Private equity firms, which make up the bulk of the bidders, are attracted by Morgan Keegan's client base that they could expand at a time when the biggest firms are hindered by tighter capital requirements and regulatory oversight, one source said.
"It had a reasonably sized group of investment advisers that are pretty strong in the Southeast. That's what caused Regions to buy it in the first place," one source said.
"It's got an investment banking business that has run into some trouble during the financial meltdown and it has paid a price for that," the source said. "You might be able to put your arms around it."
Regions, Raymond James, Blackstone, Warburg, Lightyear and Apollo declined to comment. TPG and Stifel were not immediately available for comment.
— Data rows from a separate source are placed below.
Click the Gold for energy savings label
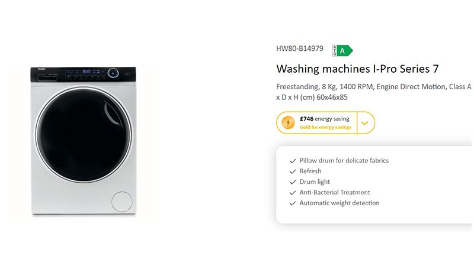Screen dimensions: 474x266 [325, 128]
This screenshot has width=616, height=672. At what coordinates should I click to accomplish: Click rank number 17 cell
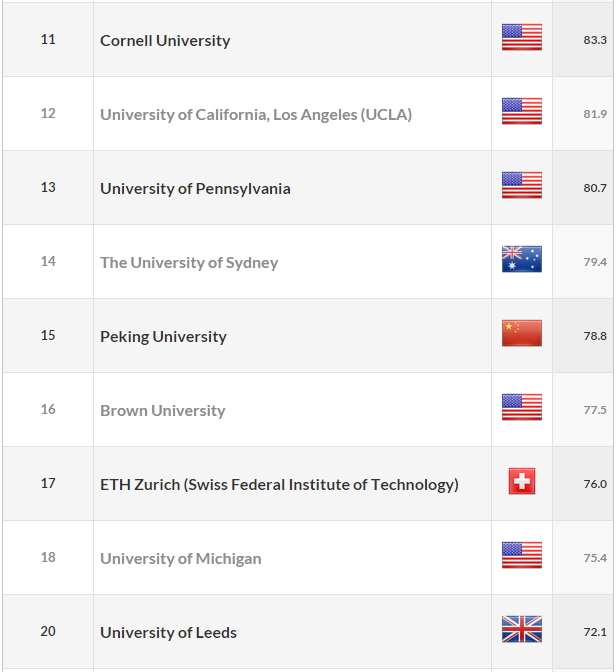(48, 483)
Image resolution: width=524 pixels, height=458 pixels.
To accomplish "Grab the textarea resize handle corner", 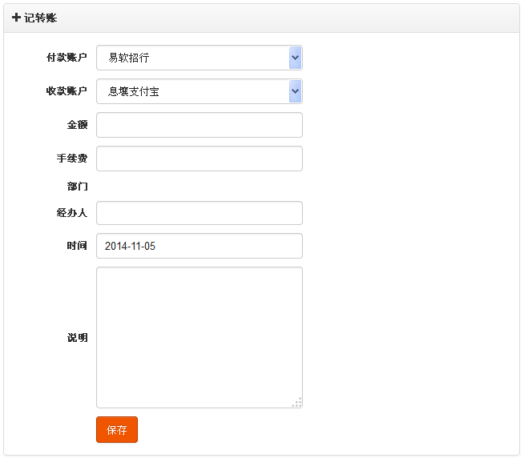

Regions is hoping to move quickly on the auction, which is in the second round. It got the initial bids late last month. [ID:nN1E76L1QL]
The company is meeting with the bidders and management presentations are going on now, sources said.
The auction still is in the early stages, and some bidders might have put in initial bids and signed confidentiality agreements mostly to take a look at Morgan Keegan's books, and so may drop out as the auction advances, sources said.
One option for the business is a management-led buyout with the help of private equity investors.
Management prefers a private equity buyer and Morgan Keegan employees are also interested in participating in a transaction, one source said.
"They probably see that as a path to be a public company again," the source said.
Regions shares fell 4.4 percent to close at $4.30 on the New York Stock Exchange.